Однако людям хочется именно определенности, возразила я. Неужели современная генетика со всеми ее возможностями не откликнется на это? Нам так хочется устроить как можно лучше свою жизнь, совсем не легкую и единственную, которой мы располагаем! И максимально реализовать все наши возможности! Но для этого нужно на что-то опираться. Не считает же он, что эту опору мы никогда не получим, что все и будет так же неопределенно и никогда не встанет на прочный научный фундамент?
— Я только хочу сказать, что все это очень трудно, — ответил Кендлер.
У меня больше не было вопросов. Сью Кендлер поставила на стол тарелку с домашними шоколадными пирожными и вазу с фруктами. Я уселась в кресло под автопортретом дочери Кендлеров, а кошка устроилась около камина и посматривала на меня своими зеленоватыми глазами. Мы поболтали о том о сем. Пришло время отправляться в мое временное жилье — отель в Вашингтоне. Я спросила, можно ли вызвать такси, чтобы доехать до станции. Супруги посмотрели на меня в замешательстве.
— Поезд? Сейчас нет никаких поездов, ведь уже девять вечера, — сказала Сью и добавила, что последний поезд останавливается в Ричмонде около полудня.
Как такое возможно? После 12 дня вы не можете никуда уехать из этого городка, находящегося в часе езды от столицы государства?
— Это не Европа, — улыбнулся Кендлер.
А Сью тут же предложила мне переночевать у них. Двое детей сейчас дома — у них каникулы, и комната для гостей занята. Но в гостиной есть удобный диван.
— Оставайтесь, а в Вашингтон отправитесь утром.
Я решила не злоупотреблять гостеприимством хозяев, пробормотав что-то насчет отеля. Дело кончилось тем, что Кендлер отвез меня в местный «Холидей-Инн». Невеселое местечко. Один из тех двухэтажных мотелей, все окна которых выходят на бетонный балкон. Напоминает дешевое университетское общежитие 1970-х годов.
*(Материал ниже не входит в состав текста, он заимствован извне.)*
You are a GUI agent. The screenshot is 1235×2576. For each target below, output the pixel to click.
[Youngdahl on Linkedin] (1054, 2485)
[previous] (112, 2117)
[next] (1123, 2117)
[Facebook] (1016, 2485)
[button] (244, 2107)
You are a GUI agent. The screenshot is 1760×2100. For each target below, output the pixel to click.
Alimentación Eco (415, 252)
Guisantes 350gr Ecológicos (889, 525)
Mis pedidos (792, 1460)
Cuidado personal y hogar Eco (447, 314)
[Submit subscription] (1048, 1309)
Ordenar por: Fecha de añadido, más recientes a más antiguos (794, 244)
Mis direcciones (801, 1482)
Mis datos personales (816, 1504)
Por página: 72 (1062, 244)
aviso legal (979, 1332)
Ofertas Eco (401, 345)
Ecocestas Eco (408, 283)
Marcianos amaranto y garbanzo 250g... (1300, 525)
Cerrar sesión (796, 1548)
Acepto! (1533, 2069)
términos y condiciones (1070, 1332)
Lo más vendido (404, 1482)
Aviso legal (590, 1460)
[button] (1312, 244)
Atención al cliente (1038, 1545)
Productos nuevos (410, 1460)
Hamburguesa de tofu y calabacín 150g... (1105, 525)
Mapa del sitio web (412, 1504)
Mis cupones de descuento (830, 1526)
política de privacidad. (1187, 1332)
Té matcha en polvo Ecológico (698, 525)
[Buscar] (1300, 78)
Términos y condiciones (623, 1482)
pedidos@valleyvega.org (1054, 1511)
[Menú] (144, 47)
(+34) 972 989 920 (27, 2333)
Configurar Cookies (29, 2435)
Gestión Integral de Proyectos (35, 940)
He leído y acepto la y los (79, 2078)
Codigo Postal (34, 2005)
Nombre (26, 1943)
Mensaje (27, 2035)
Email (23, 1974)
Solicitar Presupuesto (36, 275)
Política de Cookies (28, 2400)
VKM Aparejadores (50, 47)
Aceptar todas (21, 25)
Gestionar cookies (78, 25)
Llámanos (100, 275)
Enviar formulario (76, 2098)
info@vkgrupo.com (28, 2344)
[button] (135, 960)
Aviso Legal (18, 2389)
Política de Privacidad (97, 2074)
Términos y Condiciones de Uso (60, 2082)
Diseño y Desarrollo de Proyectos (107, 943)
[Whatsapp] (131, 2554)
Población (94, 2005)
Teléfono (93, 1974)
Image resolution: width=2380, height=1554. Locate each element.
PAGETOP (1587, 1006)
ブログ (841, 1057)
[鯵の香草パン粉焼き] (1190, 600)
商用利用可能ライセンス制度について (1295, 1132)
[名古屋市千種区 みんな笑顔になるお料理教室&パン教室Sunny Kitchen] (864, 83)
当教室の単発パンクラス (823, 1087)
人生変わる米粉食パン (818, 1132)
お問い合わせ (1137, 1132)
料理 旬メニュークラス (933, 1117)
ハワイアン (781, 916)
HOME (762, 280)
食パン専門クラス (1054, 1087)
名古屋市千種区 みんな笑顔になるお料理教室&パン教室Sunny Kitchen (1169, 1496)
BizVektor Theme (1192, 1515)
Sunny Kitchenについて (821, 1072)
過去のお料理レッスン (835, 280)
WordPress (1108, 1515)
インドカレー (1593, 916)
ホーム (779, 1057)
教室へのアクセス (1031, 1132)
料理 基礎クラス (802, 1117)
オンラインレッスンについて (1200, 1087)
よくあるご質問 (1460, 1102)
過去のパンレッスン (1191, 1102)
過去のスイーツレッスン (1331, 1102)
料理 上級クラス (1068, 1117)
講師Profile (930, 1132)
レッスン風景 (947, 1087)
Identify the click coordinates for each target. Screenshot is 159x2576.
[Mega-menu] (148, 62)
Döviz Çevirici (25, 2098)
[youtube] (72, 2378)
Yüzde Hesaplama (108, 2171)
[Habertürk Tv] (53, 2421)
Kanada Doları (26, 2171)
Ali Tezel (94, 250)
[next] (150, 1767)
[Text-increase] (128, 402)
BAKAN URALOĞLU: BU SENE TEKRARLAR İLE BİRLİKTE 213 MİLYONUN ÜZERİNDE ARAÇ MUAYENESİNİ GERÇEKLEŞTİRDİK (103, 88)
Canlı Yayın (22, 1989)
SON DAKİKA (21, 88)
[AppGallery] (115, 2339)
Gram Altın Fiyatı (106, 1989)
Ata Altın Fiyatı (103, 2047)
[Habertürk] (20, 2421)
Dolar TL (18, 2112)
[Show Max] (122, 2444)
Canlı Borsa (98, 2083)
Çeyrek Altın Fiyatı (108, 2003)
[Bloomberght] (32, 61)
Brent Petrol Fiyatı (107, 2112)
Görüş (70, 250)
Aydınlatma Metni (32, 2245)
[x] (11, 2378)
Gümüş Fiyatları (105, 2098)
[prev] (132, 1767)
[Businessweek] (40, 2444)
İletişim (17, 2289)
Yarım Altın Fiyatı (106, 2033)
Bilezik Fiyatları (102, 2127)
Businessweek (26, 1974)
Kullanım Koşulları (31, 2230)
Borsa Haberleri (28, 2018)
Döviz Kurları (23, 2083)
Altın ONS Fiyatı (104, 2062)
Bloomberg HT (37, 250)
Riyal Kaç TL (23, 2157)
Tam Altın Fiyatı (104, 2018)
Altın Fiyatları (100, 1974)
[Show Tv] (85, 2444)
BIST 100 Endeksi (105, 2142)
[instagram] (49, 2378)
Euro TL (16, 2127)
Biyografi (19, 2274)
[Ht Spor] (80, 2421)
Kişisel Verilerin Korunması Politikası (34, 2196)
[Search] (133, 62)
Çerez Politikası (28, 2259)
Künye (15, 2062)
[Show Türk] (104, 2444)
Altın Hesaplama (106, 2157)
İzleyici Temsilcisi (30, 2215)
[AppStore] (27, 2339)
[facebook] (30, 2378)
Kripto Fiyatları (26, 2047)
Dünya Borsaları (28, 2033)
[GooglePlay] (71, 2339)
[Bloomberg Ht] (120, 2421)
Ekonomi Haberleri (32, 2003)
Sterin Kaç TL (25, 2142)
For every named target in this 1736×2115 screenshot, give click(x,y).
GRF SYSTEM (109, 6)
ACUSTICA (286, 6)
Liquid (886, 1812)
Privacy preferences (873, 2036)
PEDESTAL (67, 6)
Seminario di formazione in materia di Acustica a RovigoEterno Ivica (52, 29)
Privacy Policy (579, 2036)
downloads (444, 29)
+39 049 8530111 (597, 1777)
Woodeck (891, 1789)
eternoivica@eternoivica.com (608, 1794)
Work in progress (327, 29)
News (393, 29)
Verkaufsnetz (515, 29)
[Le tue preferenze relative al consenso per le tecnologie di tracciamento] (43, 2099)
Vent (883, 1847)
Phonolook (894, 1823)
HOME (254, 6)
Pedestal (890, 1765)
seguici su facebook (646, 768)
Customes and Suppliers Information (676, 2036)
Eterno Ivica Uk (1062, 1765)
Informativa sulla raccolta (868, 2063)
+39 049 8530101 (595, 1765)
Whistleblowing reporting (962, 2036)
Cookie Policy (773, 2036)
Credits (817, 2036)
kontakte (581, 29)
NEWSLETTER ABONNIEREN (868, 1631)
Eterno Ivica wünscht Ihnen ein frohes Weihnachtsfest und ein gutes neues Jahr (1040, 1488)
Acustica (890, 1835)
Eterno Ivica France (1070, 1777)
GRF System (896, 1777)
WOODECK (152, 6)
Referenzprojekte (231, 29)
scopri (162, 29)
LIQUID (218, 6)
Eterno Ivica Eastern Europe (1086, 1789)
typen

Я оказалась здесь единственным постояльцем. В номере было холодно. Я пила горячую воду из-под крана, пахнущую хлоркой, и ругала себя за неуместную щепетильность. Что за бред — сидеть одной в полутемной комнате с безвкусными картинками на стенах, с плохо работающим телевизором, вместо того чтобы провести вечер с интересными людьми и узнать что-то еще о связях между головным мозгом и ДНК. В конце концов, за этим я и приехала из Европы.
Возможно, это был как раз тот случай, о котором говорил Кендлер. Дело не в стечении обстоятельств, а
О, я умела это делать, еще будучи сопливой девчонкой. Помнится, мне очень нравилось бывать в доме моих двоюродных сестер. Они жили довольно далеко, были несколькими годами старше меня, а потому я к ним очень тянулась. Но что я делала, когда наконец приезжала к ним и они должны были за мной присматривать?
Я заявляла прямо и открыто, что хочу только одного — играть в шахматы; такое времяпрепровождение их не устраивало, они запирали меня в туалетной комнате, где я и сидела, пока меня кто-нибудь не вызволял.